• _WRITTEN REQUEST 1_
In the blog post on private clouds, who wrote the posting "Private Clouds are not the future"?
• _WRITTEN REQUEST 2_
Carry on writing the blog post on private clouds from the point where it stops.
--- begin READING TEXT ---
Steve: Developing on the Edge - Private Clouds, good or bad?
Steve: Developing on the Edge
Thoughts on development, Web-services, technology and mountains.
28Jan
Thu2010
Private Clouds, good or bad?

James Hamilton -who I have a lot of respect for- has big posting, Private Clouds are not the future.

His Arguments

  1. You don't get the scale in hardware purchases
  2. Only the big datacentres can justify the investment in free-air cooled, low-power servers, negotiate low cost power from PNW hydro facilities, etc.
  3. "Cloud computing providers have some of the best distributed systems specialists in the world.They also have open source experts and depend deeply upon both open source and internally produced software."
  4. Costs of keeping High Availability are high, best outsourced

Interesting, but I don't agree with all of them

  1. If you are doing something private you don't get the economy of scale of a brand new rack-in-container setup somewhere near Yakima or Eastern Oregon, yes your power budget may be higher. But you don't need any upfront investment in your own hardware, you contact your favourite server vendor and tell them how many you want, where and when.
--- end READING TEXT ---
--- begin INFORMATION SUPPLIED ---
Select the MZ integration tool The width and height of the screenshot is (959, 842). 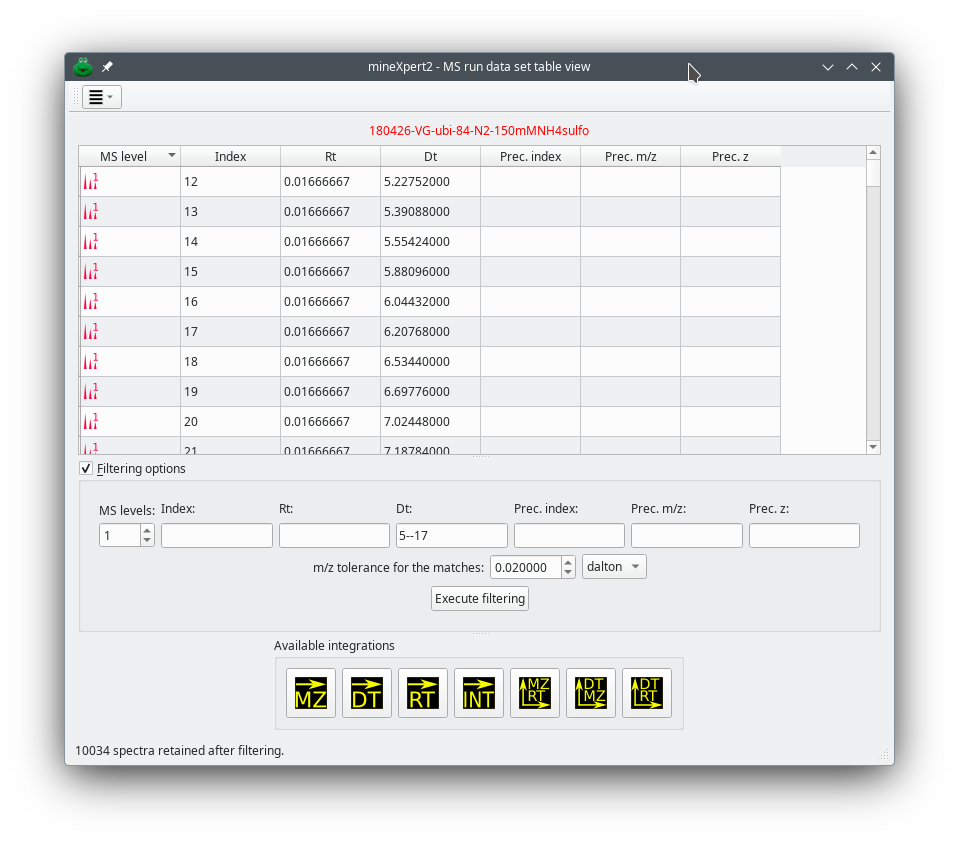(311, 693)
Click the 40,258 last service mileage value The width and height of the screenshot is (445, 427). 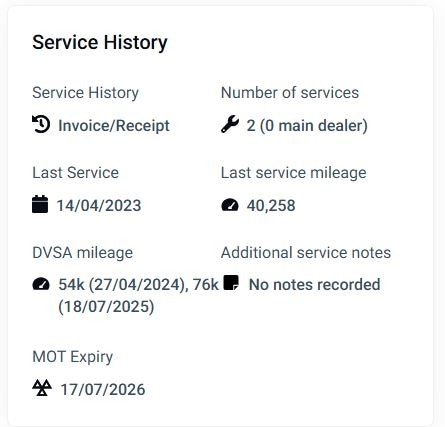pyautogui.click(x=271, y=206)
--- end INFORMATION SUPPLIED ---
• _EXERCISE ANSWER 1_
James Hamilton

• _EXERCISE ANSWER 2_
  2. You don't need brand new datacentre facilities. If you can get away with what you have: less capital outlay. Whereas AWS and facebook are spending $$$, and that has be paid for somehow
  3. Yes, the providers do have some of the experts. But here's the thing, a lot of that experience can feed back into the source, be it open or closed. When we get some wierd DNS bug or something, that gets patched, the app is better at working in those situations -or a least recognising them. Amazon may think they are gaining a strategic edge by not contributing back any of their bug fixes to the big applications, but all they are doing is forking their code away from everyone elses. In open source, regardless of the license, if you keep your patches closed, you gain a short term advantage, but risk the long-term. And if you roll-your-own app from the ground up (SimpleDB) then anyone who uses it is locked into your platform forever.
  4. HA is best outsourced. Maybe so, but I note that apps on EC2 aren't necessarily HA, as the task of keeping the application alive still belongs on that ops team. Only now if something is wrong you don't get access to the datacentre, to its routers, to find out why things are wrong.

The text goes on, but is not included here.